* [Records to use]:

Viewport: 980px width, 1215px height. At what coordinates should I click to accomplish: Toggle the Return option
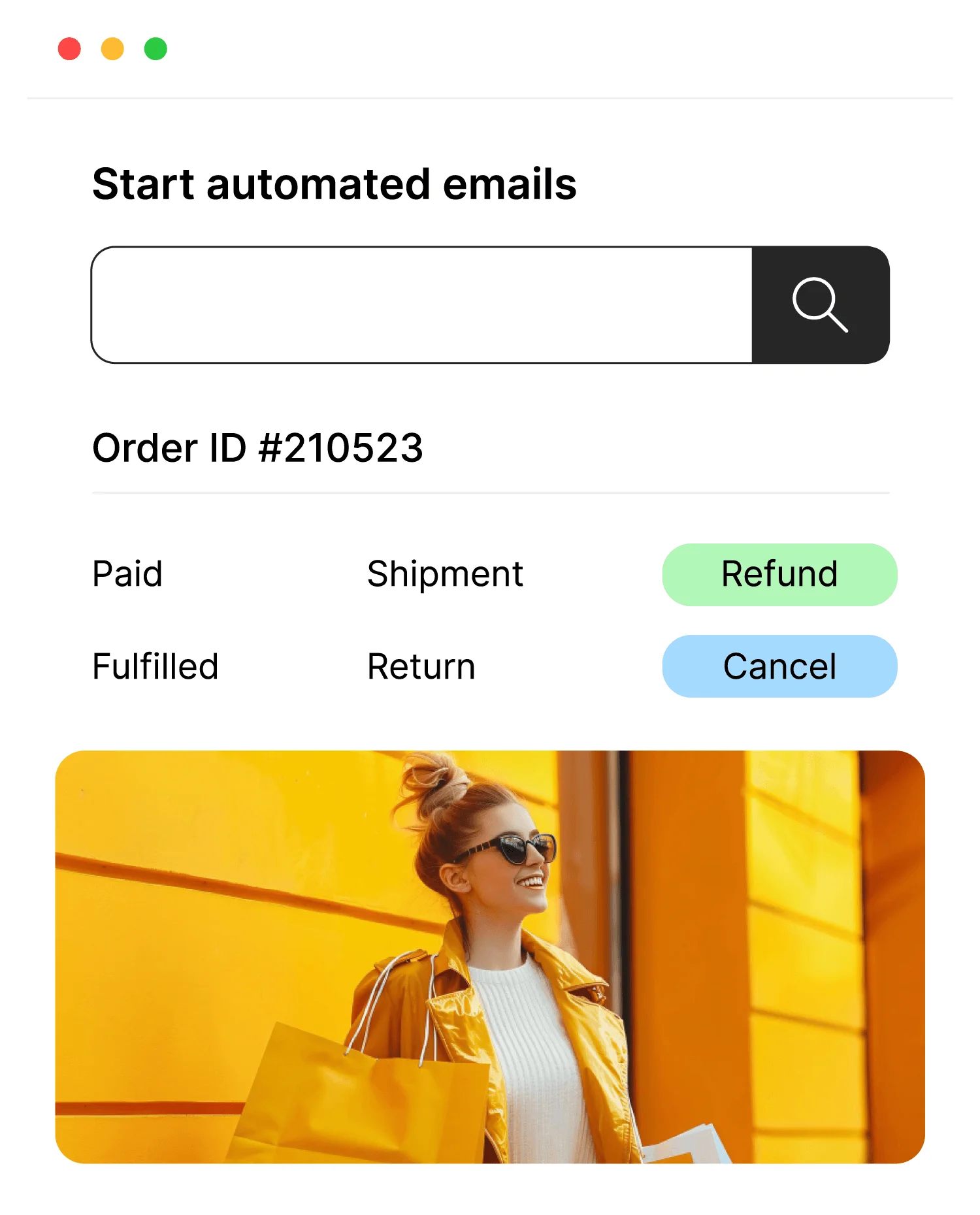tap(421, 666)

---

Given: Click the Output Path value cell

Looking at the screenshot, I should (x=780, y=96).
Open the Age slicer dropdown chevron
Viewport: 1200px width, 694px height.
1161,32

* [Problem statement]: Give the records as a numbered list, omitting blank lines and pictures, beginning at the line that contains "Viewport: 980px width, 1215px" and stopping after the line that contains "tap(421, 666)".

* [Written solution]:
1. Viewport: 980px width, 1215px height. At what coordinates should I click to accomplish: Toggle the Return option
2. tap(421, 666)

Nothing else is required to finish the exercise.